Oil & Gas Midstream Companies Could “Erupt” in May

The unimaginable has happened:

Crude oil prices fell another 40% this morning, as a number of factors conspired to drive them down.

Thought the bottom was in? So did plenty of other oil speculators, along with nearly every analyst spanning the globe. OPEC said that its member nations (and allies) would cut 9.7 million barrels of oil per day starting on May 1st.

That wasn’t enough, apparently, to save crude from plunging to a 30-year low.

A demand slump in response to the COVID-19 pandemic is to blame for the drop, coupled with fears that the world is running out of places to store oil.

Producers are still putting out barrels that nobody needs. The surplus has grown exponentially as a result.

Limiting the damage, however, is the nearest oil futures contract (which expires on Tuesday). It “detached” dramatically from contracts further out, suggesting that futures traders anticipate a recovery. West Texas Intermediate (WTI) crude for May delivery sunk over 40% ($7.80) to a paltry $10.47.

Brent crude, which has done comparatively better than WTI crude over the last few weeks, also cratered 6% today.

And despite the continued oil crash, American stocks have managed to hang on. The major indexes opened the day lower but rose by noon. The Dow and S&P are now trading at losses of 0.90% and 0.40%, respectively. The Nasdaq Composite is actually up 0.46% as tech stocks look to stretch out a few more positive sessions.

If oil can recover, so too will scores of energy firms, providing an extra lift to the market.

Helima Croft, global head of commodities strategy at RBC Capital, feels as though a crude recovery might take some time to materialize, though.

“There is still a lot of crude on the water right now that is going to refineries that do not need it,” Croft said this morning in a CNBC interview.

“Right now we don’t see any near-term relief for this oil market […] we remain really concerned for the outlook on oil near-term.”

And if those “near-term” prospects don’t improve any time soon, one sector stands to benefit greatly.

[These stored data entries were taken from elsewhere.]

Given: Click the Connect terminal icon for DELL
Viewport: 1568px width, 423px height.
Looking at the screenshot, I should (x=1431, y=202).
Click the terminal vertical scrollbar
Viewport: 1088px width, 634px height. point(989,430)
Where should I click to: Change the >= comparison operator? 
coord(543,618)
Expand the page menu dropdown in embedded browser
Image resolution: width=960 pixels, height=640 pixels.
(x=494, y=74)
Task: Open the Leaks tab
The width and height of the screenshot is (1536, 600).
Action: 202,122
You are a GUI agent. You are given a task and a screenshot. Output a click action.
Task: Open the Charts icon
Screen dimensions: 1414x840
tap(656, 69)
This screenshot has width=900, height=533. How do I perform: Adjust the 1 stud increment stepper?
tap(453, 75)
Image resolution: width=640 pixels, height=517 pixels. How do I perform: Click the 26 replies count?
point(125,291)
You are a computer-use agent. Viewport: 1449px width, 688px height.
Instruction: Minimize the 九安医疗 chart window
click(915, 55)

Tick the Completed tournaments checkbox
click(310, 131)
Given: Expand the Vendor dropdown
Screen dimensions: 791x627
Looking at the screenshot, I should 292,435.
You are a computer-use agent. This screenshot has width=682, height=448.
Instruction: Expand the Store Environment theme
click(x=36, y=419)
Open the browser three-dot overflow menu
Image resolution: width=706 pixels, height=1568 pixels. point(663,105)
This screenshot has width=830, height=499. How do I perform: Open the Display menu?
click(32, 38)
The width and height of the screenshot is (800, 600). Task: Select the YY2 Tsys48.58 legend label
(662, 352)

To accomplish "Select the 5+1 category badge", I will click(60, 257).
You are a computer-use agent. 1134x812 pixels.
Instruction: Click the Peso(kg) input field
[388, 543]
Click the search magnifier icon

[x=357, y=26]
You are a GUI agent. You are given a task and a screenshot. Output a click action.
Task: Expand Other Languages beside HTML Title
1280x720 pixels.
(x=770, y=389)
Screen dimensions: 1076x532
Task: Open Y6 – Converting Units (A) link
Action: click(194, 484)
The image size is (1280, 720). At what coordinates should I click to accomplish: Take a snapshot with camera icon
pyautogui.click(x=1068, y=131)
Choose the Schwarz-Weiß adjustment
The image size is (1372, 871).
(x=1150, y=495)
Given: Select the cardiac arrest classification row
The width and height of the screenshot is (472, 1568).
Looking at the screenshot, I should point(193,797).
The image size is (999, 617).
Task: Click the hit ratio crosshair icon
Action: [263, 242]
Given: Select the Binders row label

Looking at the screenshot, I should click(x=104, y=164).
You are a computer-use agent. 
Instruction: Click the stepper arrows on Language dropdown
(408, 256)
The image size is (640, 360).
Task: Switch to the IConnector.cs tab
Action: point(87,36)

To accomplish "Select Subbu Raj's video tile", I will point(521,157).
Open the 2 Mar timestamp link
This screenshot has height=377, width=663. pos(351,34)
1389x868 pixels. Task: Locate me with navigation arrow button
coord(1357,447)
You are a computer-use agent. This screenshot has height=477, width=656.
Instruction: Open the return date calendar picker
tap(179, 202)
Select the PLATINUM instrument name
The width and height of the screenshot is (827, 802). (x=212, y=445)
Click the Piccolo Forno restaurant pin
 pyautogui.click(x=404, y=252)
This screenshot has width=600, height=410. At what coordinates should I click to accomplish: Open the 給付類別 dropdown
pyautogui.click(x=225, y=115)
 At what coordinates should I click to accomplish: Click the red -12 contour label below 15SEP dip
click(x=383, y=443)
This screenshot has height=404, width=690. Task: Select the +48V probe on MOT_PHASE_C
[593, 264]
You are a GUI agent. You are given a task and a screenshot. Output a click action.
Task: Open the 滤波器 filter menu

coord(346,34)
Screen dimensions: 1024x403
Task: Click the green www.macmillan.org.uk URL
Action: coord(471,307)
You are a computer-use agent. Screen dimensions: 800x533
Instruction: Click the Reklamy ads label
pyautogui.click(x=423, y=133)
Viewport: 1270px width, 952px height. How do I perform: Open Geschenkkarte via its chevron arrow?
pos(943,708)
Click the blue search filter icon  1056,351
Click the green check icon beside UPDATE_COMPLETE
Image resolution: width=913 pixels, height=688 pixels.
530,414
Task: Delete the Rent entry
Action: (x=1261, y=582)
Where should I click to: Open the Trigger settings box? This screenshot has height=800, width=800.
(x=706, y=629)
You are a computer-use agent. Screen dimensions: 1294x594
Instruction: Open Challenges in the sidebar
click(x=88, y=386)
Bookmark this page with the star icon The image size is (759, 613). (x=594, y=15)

Midstream oil & gas companies – the companies responsible for storing, processing, and transporting petroleum products – are going to see a massive spike in demand, possibly larger than ever before. The oil producers need to make a living, too. They won’t stop producing barrels.

Even the planned 10% daily reduction (starting May 1st) will be a tough pill to swallow for OPEC+. A 20% cut is unlikely, meaning there simply won’t be enough oil & gas storage available.

And that’s precisely where the midstream firms come in. Over the next few weeks, don’t be surprised to see these companies adjust to meet demand, upping storage, transportation, and processing capabilities to the nth degree.

The Global X MLP & Energy Infrastructure ETF (NYSE: MLPX), which is comprised of oil & gas midstream corporations, is rising in response to the glut of oil flooding the market. It just broke through key resistance this morning.

Odds are that if the demand for oil remains low, the MLPX (and the stocks contained within) should flourish.

Yes, the COVID-19 outbreak seems to be slowing down finally in the United States. But it could still be a while before the economy fully re-opens. Even a partial re-opening might not be enough to prop up oil.

That means midstream companies should quickly become the hot stocks of the energy sector, instead of the “usual suspects;” oil & gas integrated firms like Chevron (NYSE: CVX) and Exxon Mobil (NYSE: XOM).